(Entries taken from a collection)
□ □ □ □
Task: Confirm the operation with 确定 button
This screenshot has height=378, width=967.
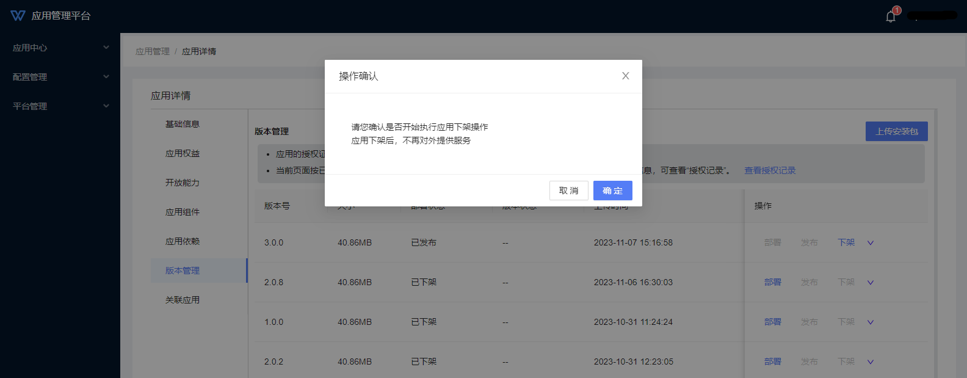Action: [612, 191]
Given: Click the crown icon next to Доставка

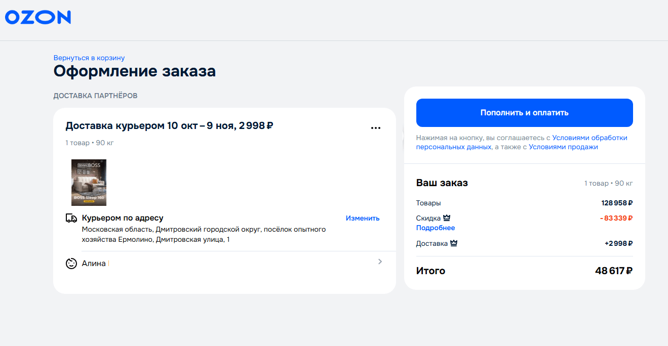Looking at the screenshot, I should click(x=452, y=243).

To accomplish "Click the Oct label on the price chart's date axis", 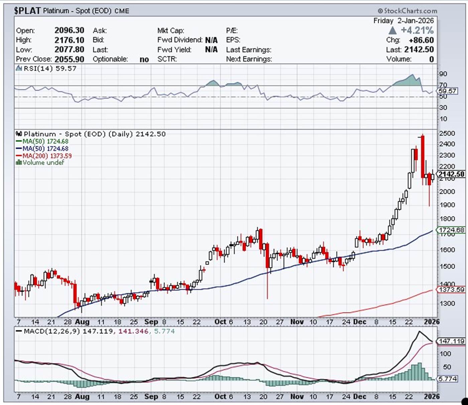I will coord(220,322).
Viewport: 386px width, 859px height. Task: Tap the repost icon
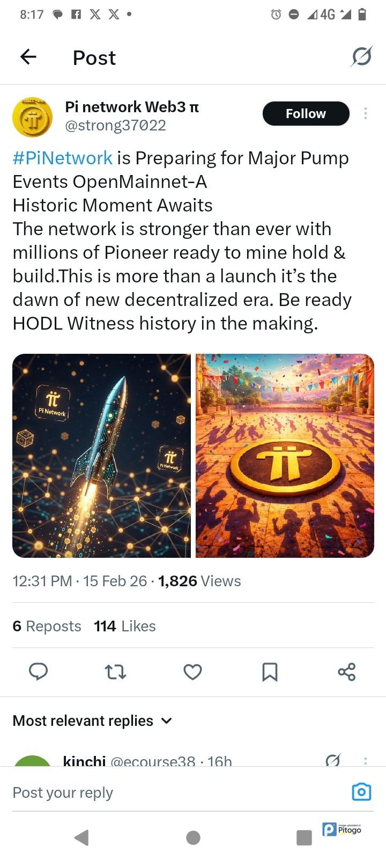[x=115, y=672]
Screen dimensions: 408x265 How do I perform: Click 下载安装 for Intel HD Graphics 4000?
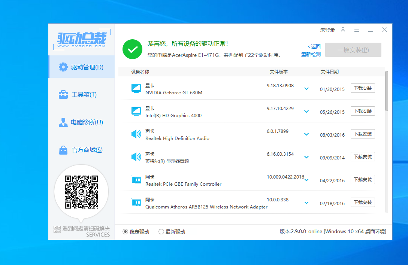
□ □ □ □
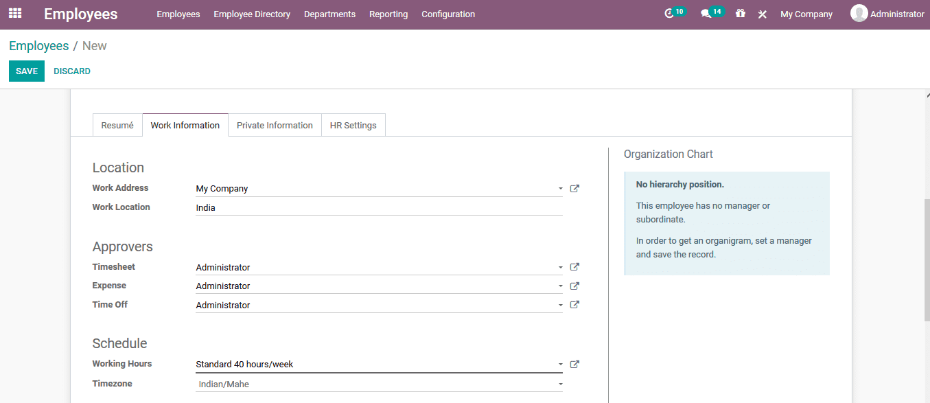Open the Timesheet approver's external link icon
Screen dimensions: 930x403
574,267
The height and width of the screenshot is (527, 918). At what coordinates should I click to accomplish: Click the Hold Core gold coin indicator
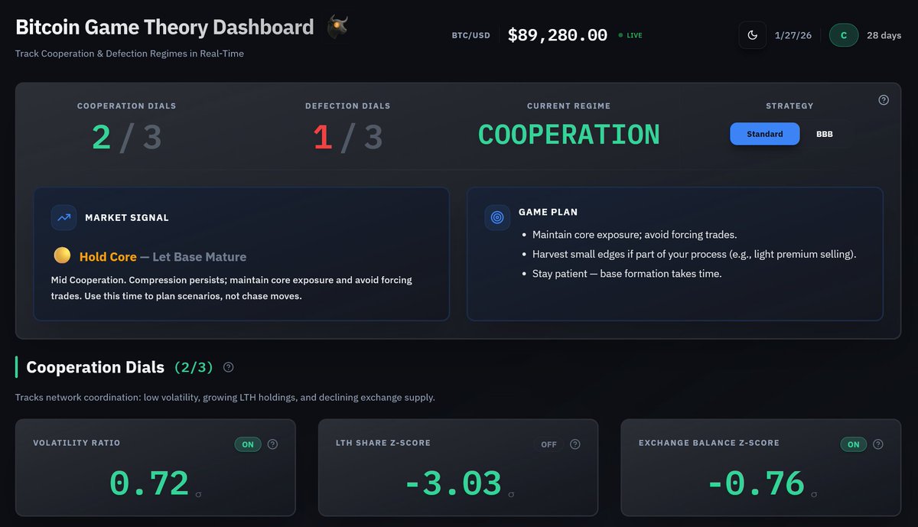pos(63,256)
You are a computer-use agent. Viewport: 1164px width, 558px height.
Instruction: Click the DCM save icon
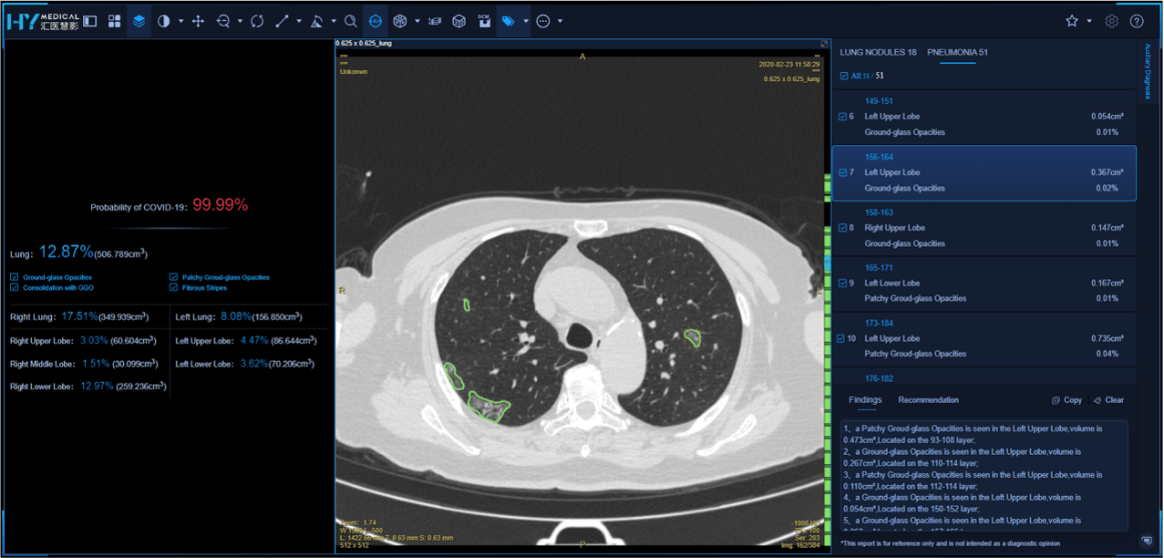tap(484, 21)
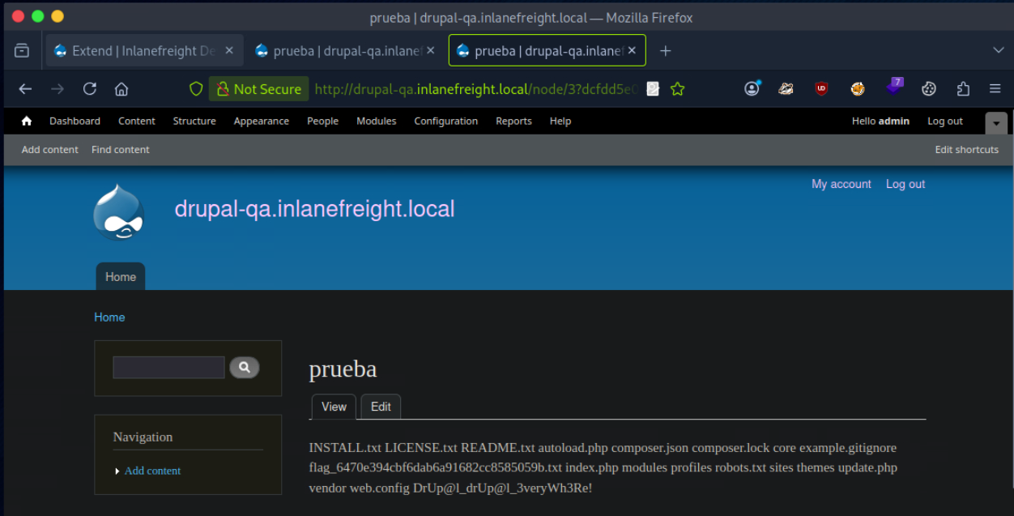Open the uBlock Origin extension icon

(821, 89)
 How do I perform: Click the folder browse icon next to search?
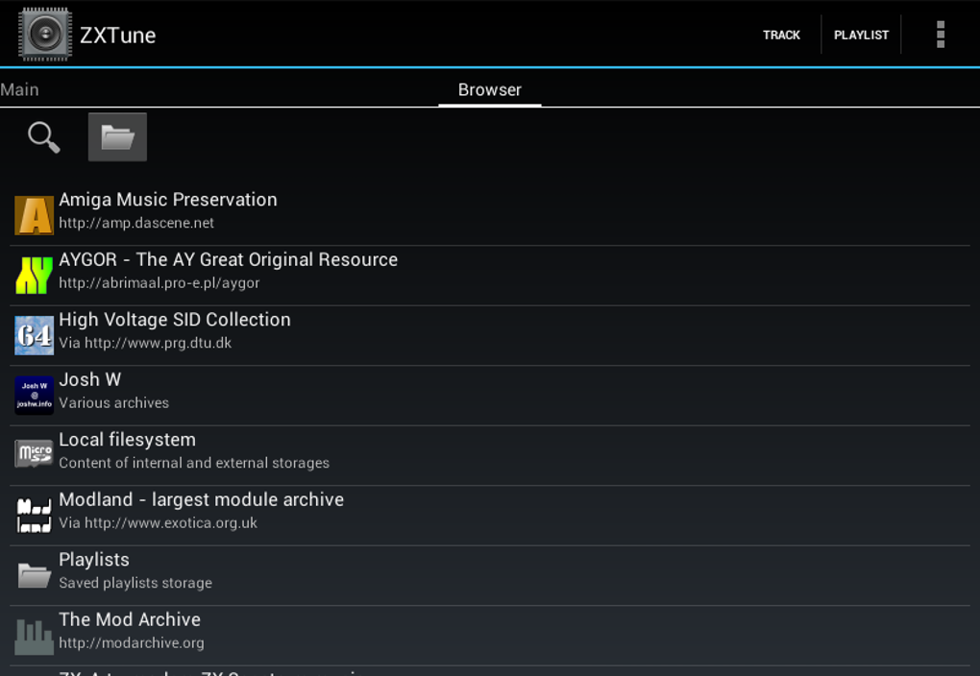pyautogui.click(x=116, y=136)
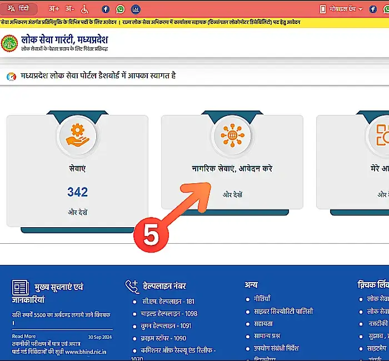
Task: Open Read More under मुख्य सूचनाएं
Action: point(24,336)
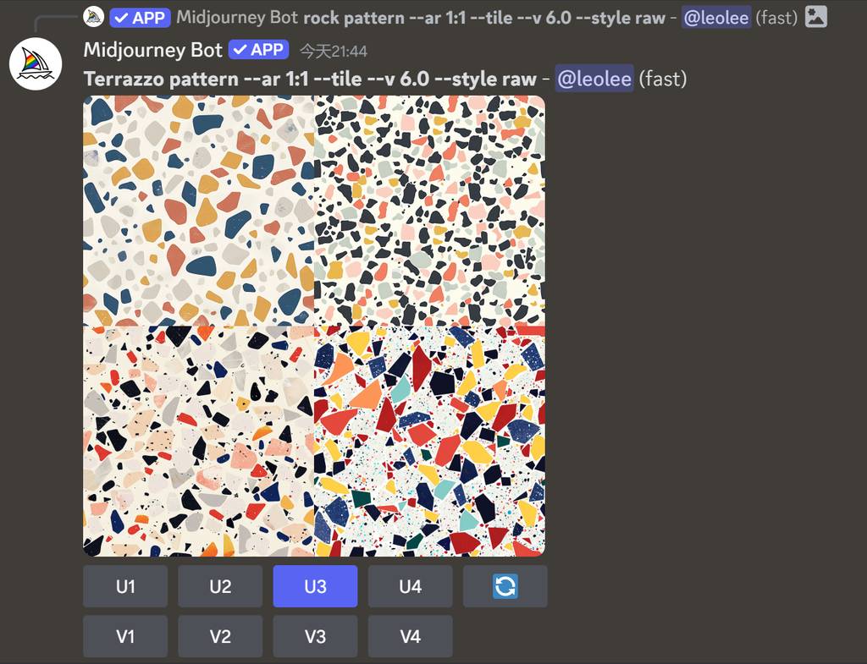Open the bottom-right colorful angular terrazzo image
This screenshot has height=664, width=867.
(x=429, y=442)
□ □ □ □
Work request:
Copy only the lines above from the one containing "Viewport: 386px width, 859px" through the one containing "Screen dimensions: 408x265", both included. Leave out the pictures.

Answer to the problem:
Viewport: 386px width, 859px height. Task: Tap the repost icon
[x=115, y=672]
Screen dimensions: 408x265 How do I perform: Click 下载安装 for Intel HD Graphics 4000?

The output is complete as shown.